Light, by increasing the
potential across the receptor-
cell membrane (that is, by
hyperpolarizing it), cuts down
this transmitter release.
Stimulation thus turns the
receptors off, strange as that
may seem. Tomita's discovery
may help us to understand why
the optic-nerve fibers of
vertebrates are so active in the
dark: it is the receptors that are
spontaneously active;
presumably, many of the
bipolar and ganglion cells are
simply doing what the receptors
tell them to do.
In the ensuing decades, the
main problems have been to
learn how light leads to
hyperpolarization of the
receptor, especially how
bleaching as little as a single
molecule of visual pigment, by a
single photon of light, can lead,
in the rod, to a measureable
change in membrane potential.
Both processes are now
reasonably well understood.
Hyperpolarization by light is
caused by the shutting off of a
flow of ions.
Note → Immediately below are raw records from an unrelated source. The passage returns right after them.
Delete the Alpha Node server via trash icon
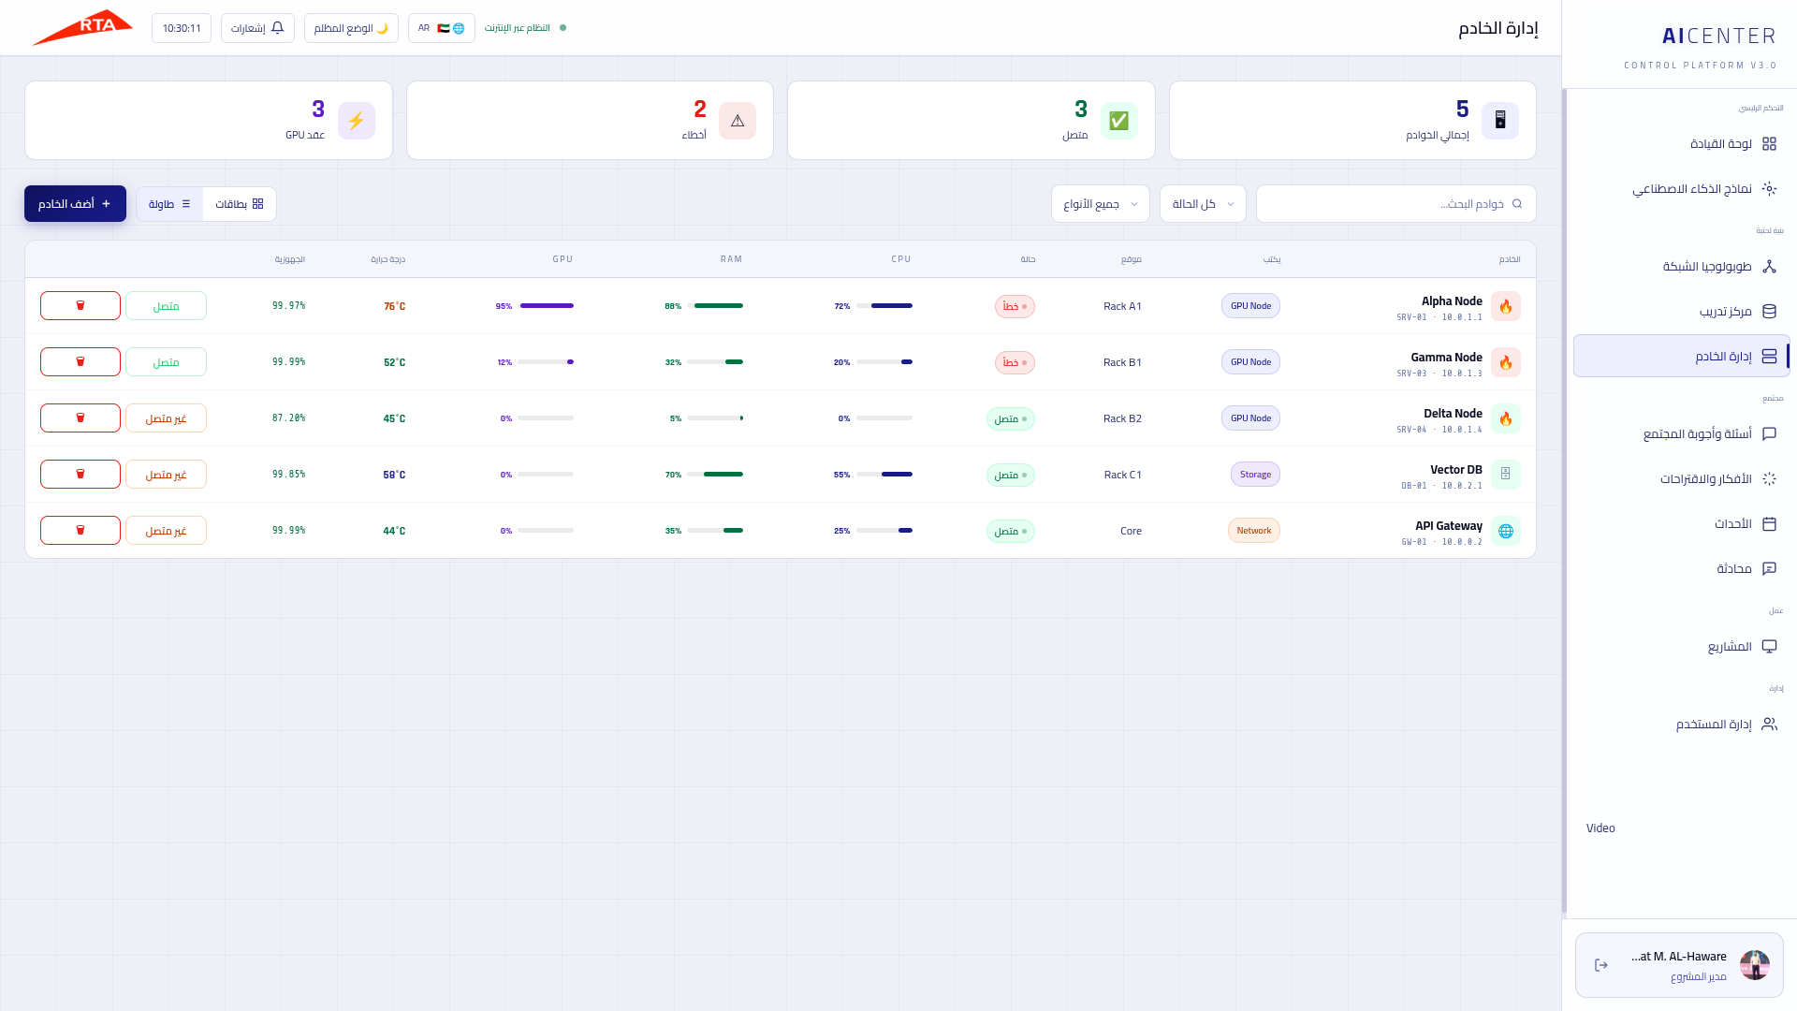pyautogui.click(x=80, y=306)
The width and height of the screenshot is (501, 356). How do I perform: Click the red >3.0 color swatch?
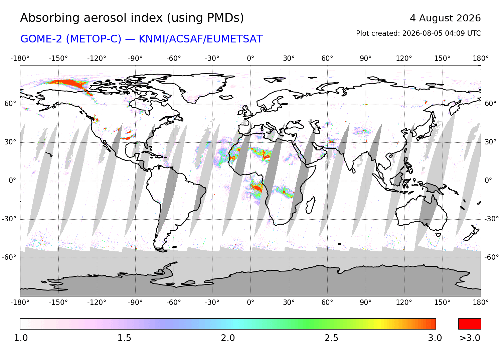click(470, 324)
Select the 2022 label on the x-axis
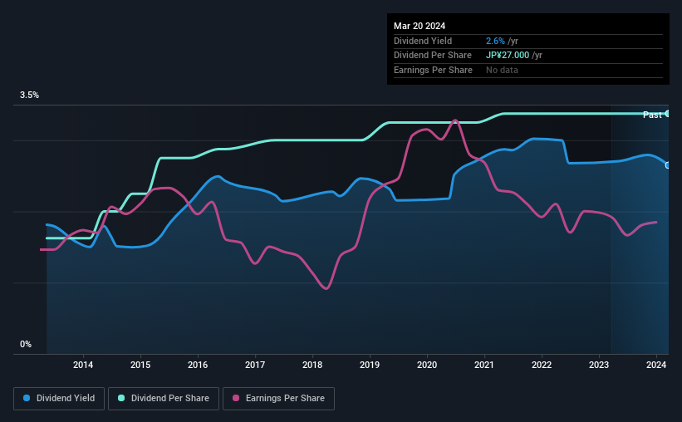The height and width of the screenshot is (422, 682). pyautogui.click(x=542, y=365)
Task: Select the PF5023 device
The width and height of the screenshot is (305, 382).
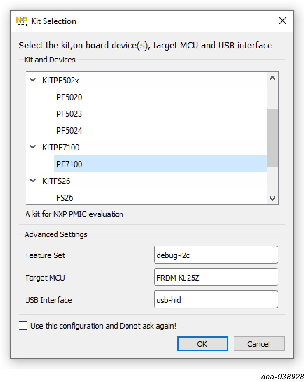Action: pyautogui.click(x=69, y=114)
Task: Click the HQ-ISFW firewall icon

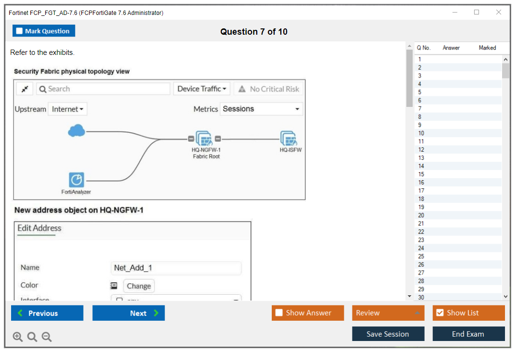Action: [289, 139]
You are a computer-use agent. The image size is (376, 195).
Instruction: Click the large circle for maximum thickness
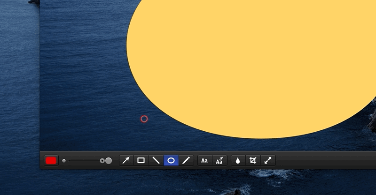pos(109,161)
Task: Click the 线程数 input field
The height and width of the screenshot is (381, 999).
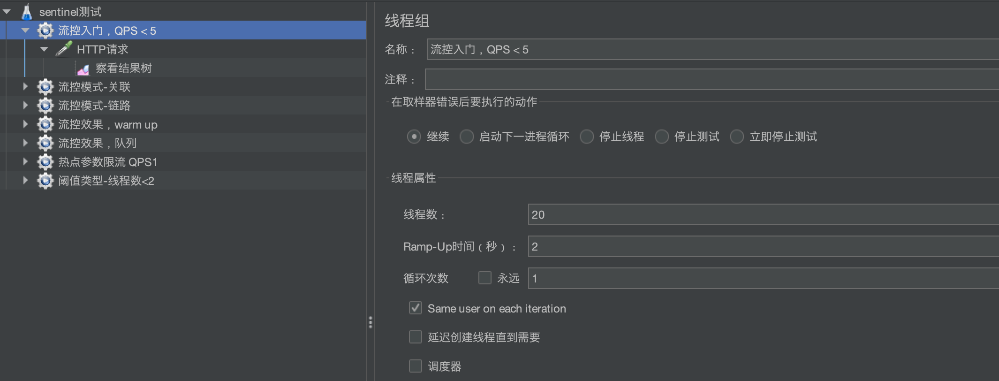Action: [x=764, y=214]
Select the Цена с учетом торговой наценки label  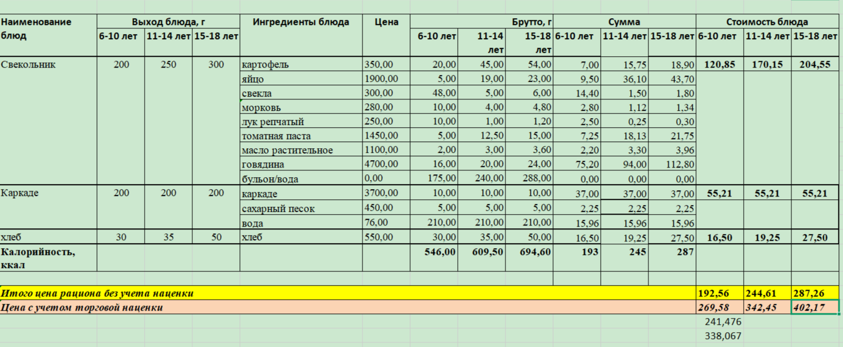82,308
In darkness, part
of the receptor membrane is
more permeable than the rest of
the membrane to sodium ions.
Consequently, sodium ions
continually flow into the cell
there, and potassium ions flow
out elsewhere. This flow of ions
in the dark, or dark current,
was discovered in 1970 by
William Hagins, Richard Penn,
and Shuko Yoshikami at the
National Institute of Arthritis
and Metabolic Diseases in
Bethesda. It causes
depolarization of the receptor
at rest, and hence its continual
activity. As a result of the
bleaching of the visual pigment
in response to light, the sodium
pores close, the dark current
decreases, and the membrane
depolarization declines--the
cell thus hyperpolarizes. Its
rate of activity (that is,
transmitter release) decreases.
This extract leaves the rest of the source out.